Remember SELECT FROM WHERE GROUP BY HAVING
What is the total revenue of the offices that made at least 3 sales?
SELECT office, SUM(price*qty)
FROM salesperson, sale, product
WHERE salesperson.salpers_id = sale.salpers_id and sale.prod_id = product.prod_id
GROUP BY office
HAVING count(*) >= 3;
SELECT $S$
FROM $R_1,\ldots,R_n$
WHERE $C_1$
GROUP BY $a_1,\ldots,a_k$
HAVING $C_2$
- Compute From-WHERE part, obtain table with all attributes in $R_1,\ldots,R_n$
- Group by the attributes $a_1,\ldots,a_k$
- Compute the aggregates $C_2$ and keep only groups satisfying $C_2$.
- Compute aggregates in $S$ and return the result.
User Defined Functions (UDFs)
You can define your own UDF because some functions are not available.
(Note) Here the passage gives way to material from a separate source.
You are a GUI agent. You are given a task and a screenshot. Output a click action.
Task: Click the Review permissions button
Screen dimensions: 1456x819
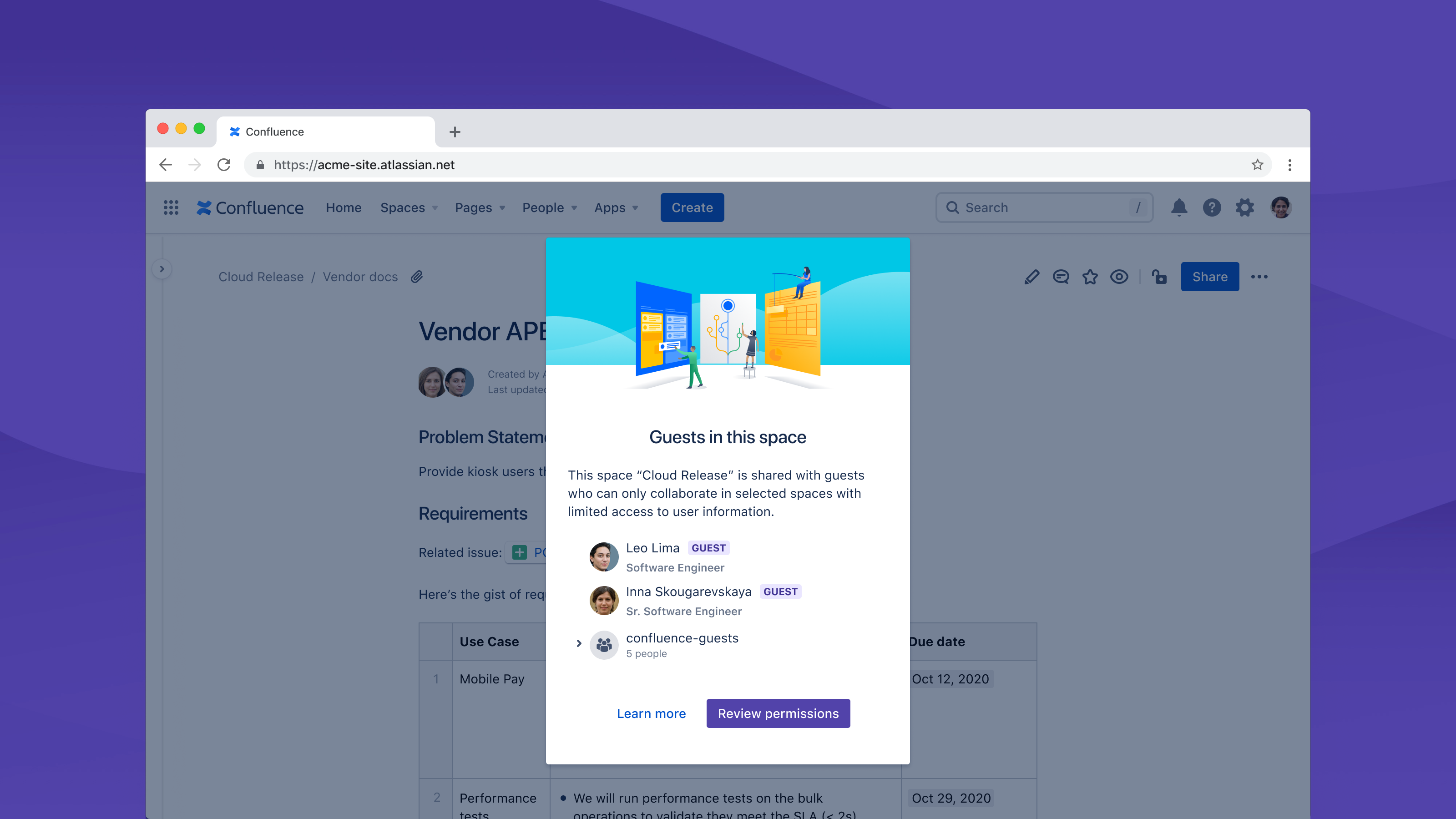[778, 713]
Median, NTile (e.g., quartile, quintile, decile)
Why?
Because this takes too much memory.
Three categories of functions:
- Distributive (sum, count, min, max) <- these functions can be distributed easily/trivially,
- Algebratic (avg, stdev) <- these functions are simple arithmetic on distributive functions
- Holistic (median, mode, ntile) <- these functions require the viewing of the whole relation/set
Each database system has its own ways of dealing with this, one way for median is to order and select the middle number via LIMIT.
LIMIT/TOP
Say we have a million rows in a table, but we only want the top 5 results
LIMIT/TOP is the keyword to use:
Names of 5 salespersons please.
SELECT TOP 5 salpers_name
FROM Salesperson;
^ This is oracle, TOP doesn’t work in MySQL, instead we use LIMIT
SELECT salpers_name
FROM salesperson
LIMIT 5
But, which 5? Without any ordering tuples are returns how they’re stored.
ORDER BY
So we need to order the items based on some attribute
Top 2 salespersons who have made the most sales:
SELECT salpers_name, count(*) as cnt
FROM salesperson, sale
WHERE salesperson.salpers_id = sale.salpers_id
GROUP BY salpers_name
ORDER BY cnt DESC (ASC for ascending, which is also the default)
LIMIT 2; (LIMIT X,Y to skip X and print Y tuples)